_Task details_
Every line below is to be copied exactly, with the pictures left out.

[Stored items]

BEGIN

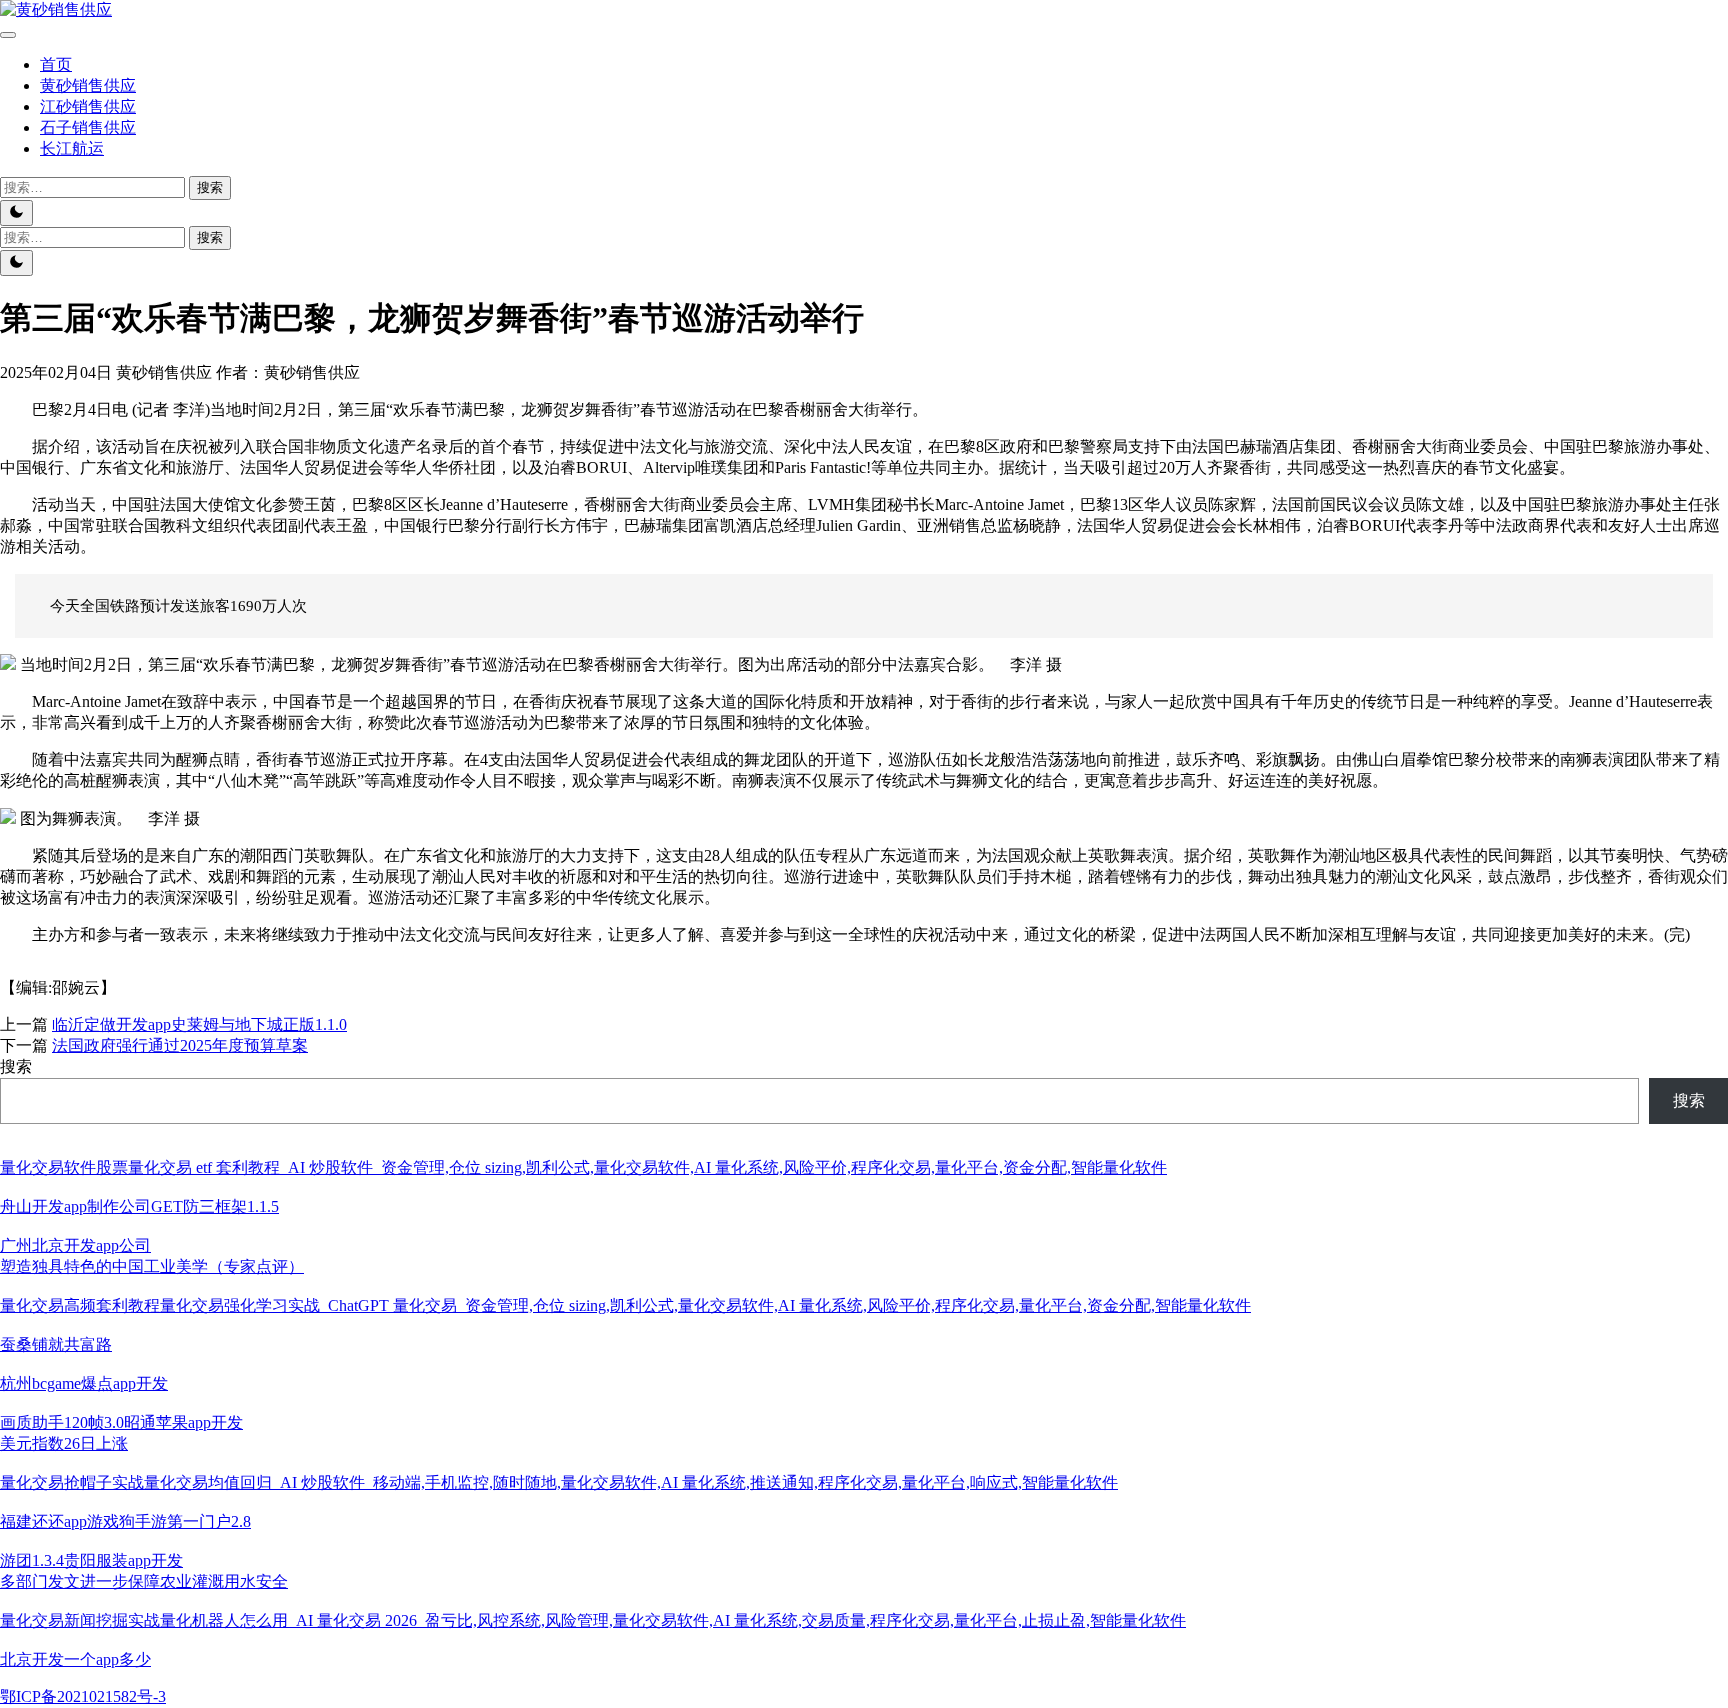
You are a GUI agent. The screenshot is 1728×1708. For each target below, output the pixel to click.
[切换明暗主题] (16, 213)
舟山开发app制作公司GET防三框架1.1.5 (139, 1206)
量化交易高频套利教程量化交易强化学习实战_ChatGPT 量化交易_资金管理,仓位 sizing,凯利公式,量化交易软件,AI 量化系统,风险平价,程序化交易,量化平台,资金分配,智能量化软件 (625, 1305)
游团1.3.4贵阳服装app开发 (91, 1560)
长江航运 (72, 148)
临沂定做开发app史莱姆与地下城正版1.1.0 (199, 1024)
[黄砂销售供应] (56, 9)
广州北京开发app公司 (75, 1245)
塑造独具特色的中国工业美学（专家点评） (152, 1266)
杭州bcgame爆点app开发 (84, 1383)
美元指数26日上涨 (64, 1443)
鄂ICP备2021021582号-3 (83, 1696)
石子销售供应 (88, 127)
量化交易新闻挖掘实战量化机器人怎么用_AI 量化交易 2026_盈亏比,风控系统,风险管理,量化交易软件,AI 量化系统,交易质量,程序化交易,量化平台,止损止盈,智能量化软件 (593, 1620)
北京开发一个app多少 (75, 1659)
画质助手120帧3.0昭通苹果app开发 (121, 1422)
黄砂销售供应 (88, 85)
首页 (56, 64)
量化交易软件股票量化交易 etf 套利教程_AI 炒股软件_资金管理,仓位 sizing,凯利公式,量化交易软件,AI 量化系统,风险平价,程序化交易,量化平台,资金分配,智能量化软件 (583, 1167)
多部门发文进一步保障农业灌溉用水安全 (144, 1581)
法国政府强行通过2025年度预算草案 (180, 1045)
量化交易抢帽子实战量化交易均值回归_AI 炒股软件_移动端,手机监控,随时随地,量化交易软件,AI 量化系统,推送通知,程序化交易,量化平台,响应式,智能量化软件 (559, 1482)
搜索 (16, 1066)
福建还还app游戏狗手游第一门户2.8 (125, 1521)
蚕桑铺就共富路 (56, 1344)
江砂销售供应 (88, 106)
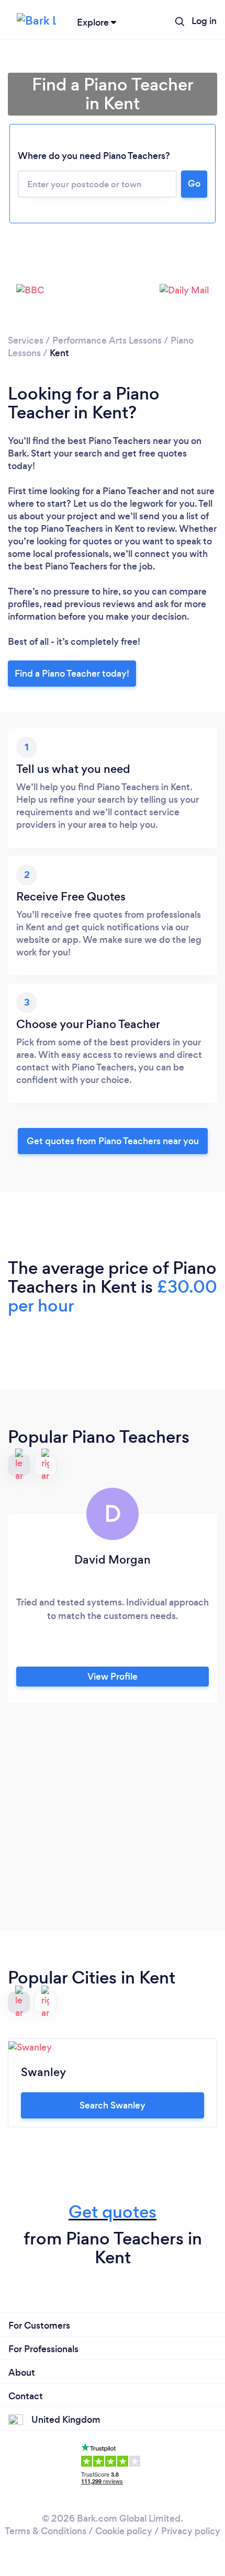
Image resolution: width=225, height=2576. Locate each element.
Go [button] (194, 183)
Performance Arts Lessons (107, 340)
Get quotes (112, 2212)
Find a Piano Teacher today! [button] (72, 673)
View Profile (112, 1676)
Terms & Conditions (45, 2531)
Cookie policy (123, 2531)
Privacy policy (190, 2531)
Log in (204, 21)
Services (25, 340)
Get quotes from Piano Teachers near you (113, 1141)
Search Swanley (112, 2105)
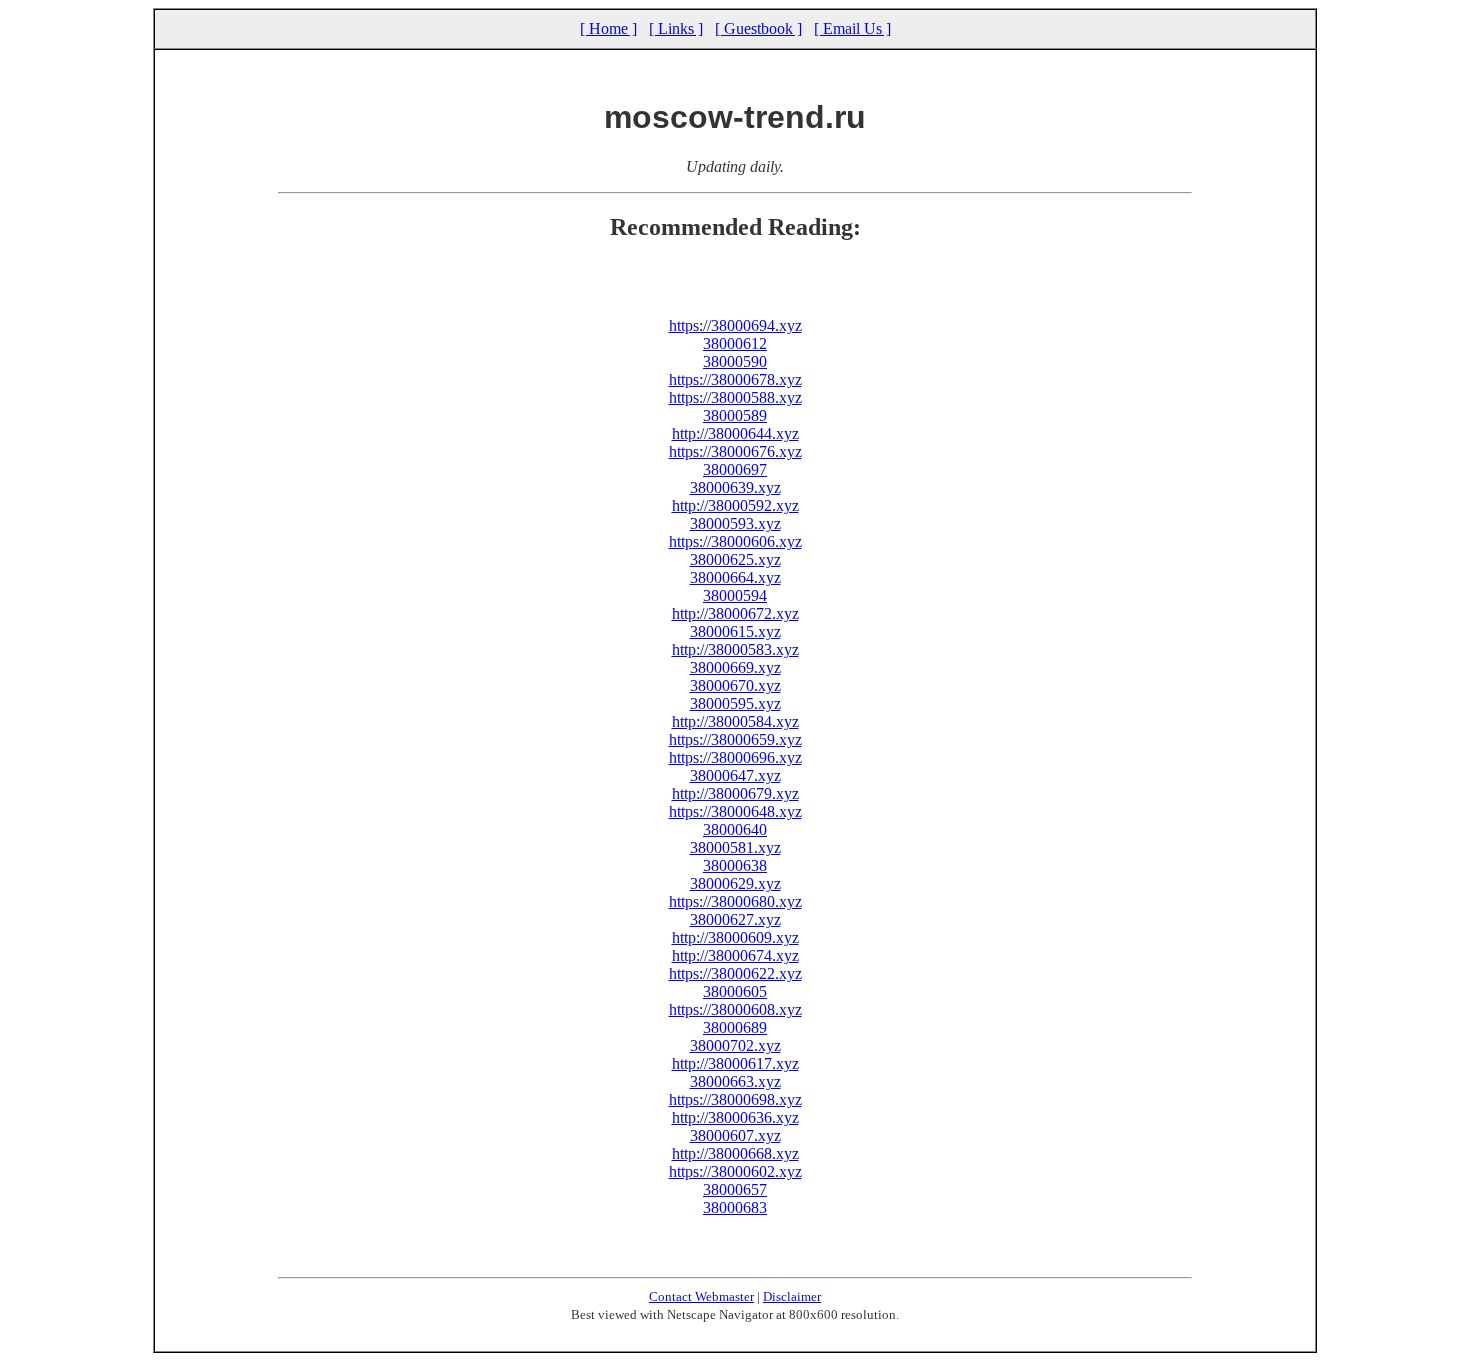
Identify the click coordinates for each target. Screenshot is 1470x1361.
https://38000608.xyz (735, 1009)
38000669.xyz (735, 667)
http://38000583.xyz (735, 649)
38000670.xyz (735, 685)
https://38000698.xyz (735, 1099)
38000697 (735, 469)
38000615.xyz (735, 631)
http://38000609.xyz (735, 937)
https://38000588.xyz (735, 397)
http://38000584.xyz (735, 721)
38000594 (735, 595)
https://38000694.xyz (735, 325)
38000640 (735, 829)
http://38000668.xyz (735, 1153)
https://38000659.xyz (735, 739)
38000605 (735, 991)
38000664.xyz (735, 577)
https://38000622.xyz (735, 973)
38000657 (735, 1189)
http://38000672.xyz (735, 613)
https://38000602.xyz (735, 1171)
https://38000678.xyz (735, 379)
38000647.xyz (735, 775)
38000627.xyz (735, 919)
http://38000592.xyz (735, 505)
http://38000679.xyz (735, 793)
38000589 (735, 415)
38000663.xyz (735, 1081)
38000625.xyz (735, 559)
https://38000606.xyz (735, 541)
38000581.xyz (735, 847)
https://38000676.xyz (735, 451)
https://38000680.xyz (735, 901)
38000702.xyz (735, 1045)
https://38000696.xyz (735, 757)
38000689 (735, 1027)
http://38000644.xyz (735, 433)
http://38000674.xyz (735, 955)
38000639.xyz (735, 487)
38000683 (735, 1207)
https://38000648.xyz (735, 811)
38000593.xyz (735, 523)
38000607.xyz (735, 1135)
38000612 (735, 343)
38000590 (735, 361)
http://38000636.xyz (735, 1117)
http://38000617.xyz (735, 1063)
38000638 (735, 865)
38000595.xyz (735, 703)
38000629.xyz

END

_Answer to the exercise_
You are a GUI agent. The screenshot is 1728×1708. For each target below, output the pixel to click.
[切换明暗主题] (16, 213)
舟山开发app制作公司GET防三框架1.1.5 (139, 1206)
量化交易高频套利教程量化交易强化学习实战_ChatGPT 量化交易_资金管理,仓位 sizing,凯利公式,量化交易软件,AI 量化系统,风险平价,程序化交易,量化平台,资金分配,智能量化软件 (625, 1305)
游团1.3.4贵阳服装app开发 (91, 1560)
长江航运 (72, 148)
临沂定做开发app史莱姆与地下城正版1.1.0 (199, 1024)
[黄砂销售供应] (56, 9)
广州北京开发app公司 (75, 1245)
塑造独具特色的中国工业美学（专家点评） (152, 1266)
杭州bcgame爆点app开发 (84, 1383)
美元指数26日上涨 (64, 1443)
鄂ICP备2021021582号-3 (83, 1696)
石子销售供应 (88, 127)
量化交易新闻挖掘实战量化机器人怎么用_AI 量化交易 2026_盈亏比,风控系统,风险管理,量化交易软件,AI 量化系统,交易质量,程序化交易,量化平台,止损止盈,智能量化软件 (593, 1620)
北京开发一个app多少 (75, 1659)
画质助手120帧3.0昭通苹果app开发 (121, 1422)
黄砂销售供应 (88, 85)
首页 (56, 64)
量化交易软件股票量化交易 etf 套利教程_AI 炒股软件_资金管理,仓位 sizing,凯利公式,量化交易软件,AI 量化系统,风险平价,程序化交易,量化平台,资金分配,智能量化软件 (583, 1167)
多部门发文进一步保障农业灌溉用水安全 (144, 1581)
法国政府强行通过2025年度预算草案 (180, 1045)
量化交易抢帽子实战量化交易均值回归_AI 炒股软件_移动端,手机监控,随时随地,量化交易软件,AI 量化系统,推送通知,程序化交易,量化平台,响应式,智能量化软件 (559, 1482)
搜索 (16, 1066)
福建还还app游戏狗手游第一门户2.8 (125, 1521)
蚕桑铺就共富路 (56, 1344)
江砂销售供应 (88, 106)
Image resolution: width=225, height=2576. Locate each element.
Go [button] (194, 183)
Performance Arts Lessons (107, 340)
Get quotes (112, 2212)
Find a Piano Teacher today! [button] (72, 673)
View Profile (112, 1676)
Terms & Conditions (45, 2531)
Cookie policy (123, 2531)
Privacy policy (190, 2531)
Log in (204, 21)
Services (25, 340)
Get quotes from Piano Teachers near you (113, 1141)
Search Swanley (112, 2105)
Identify the click coordinates for each target. Screenshot is 1470x1361.
https://38000608.xyz (735, 1009)
38000669.xyz (735, 667)
http://38000583.xyz (735, 649)
38000670.xyz (735, 685)
https://38000698.xyz (735, 1099)
38000697 (735, 469)
38000615.xyz (735, 631)
http://38000609.xyz (735, 937)
https://38000588.xyz (735, 397)
http://38000584.xyz (735, 721)
38000594 (735, 595)
https://38000694.xyz (735, 325)
38000640 (735, 829)
http://38000668.xyz (735, 1153)
https://38000659.xyz (735, 739)
38000605 (735, 991)
38000664.xyz (735, 577)
https://38000622.xyz (735, 973)
38000657 (735, 1189)
http://38000672.xyz (735, 613)
https://38000602.xyz (735, 1171)
https://38000678.xyz (735, 379)
38000647.xyz (735, 775)
38000627.xyz (735, 919)
http://38000592.xyz (735, 505)
http://38000679.xyz (735, 793)
38000589 (735, 415)
38000663.xyz (735, 1081)
38000625.xyz (735, 559)
https://38000606.xyz (735, 541)
38000581.xyz (735, 847)
https://38000676.xyz (735, 451)
https://38000680.xyz (735, 901)
38000702.xyz (735, 1045)
https://38000696.xyz (735, 757)
38000689 (735, 1027)
http://38000644.xyz (735, 433)
http://38000674.xyz (735, 955)
38000639.xyz (735, 487)
38000683 (735, 1207)
https://38000648.xyz (735, 811)
38000593.xyz (735, 523)
38000607.xyz (735, 1135)
38000612 (735, 343)
38000590 (735, 361)
http://38000636.xyz (735, 1117)
http://38000617.xyz (735, 1063)
38000638 (735, 865)
38000595.xyz (735, 703)
38000629.xyz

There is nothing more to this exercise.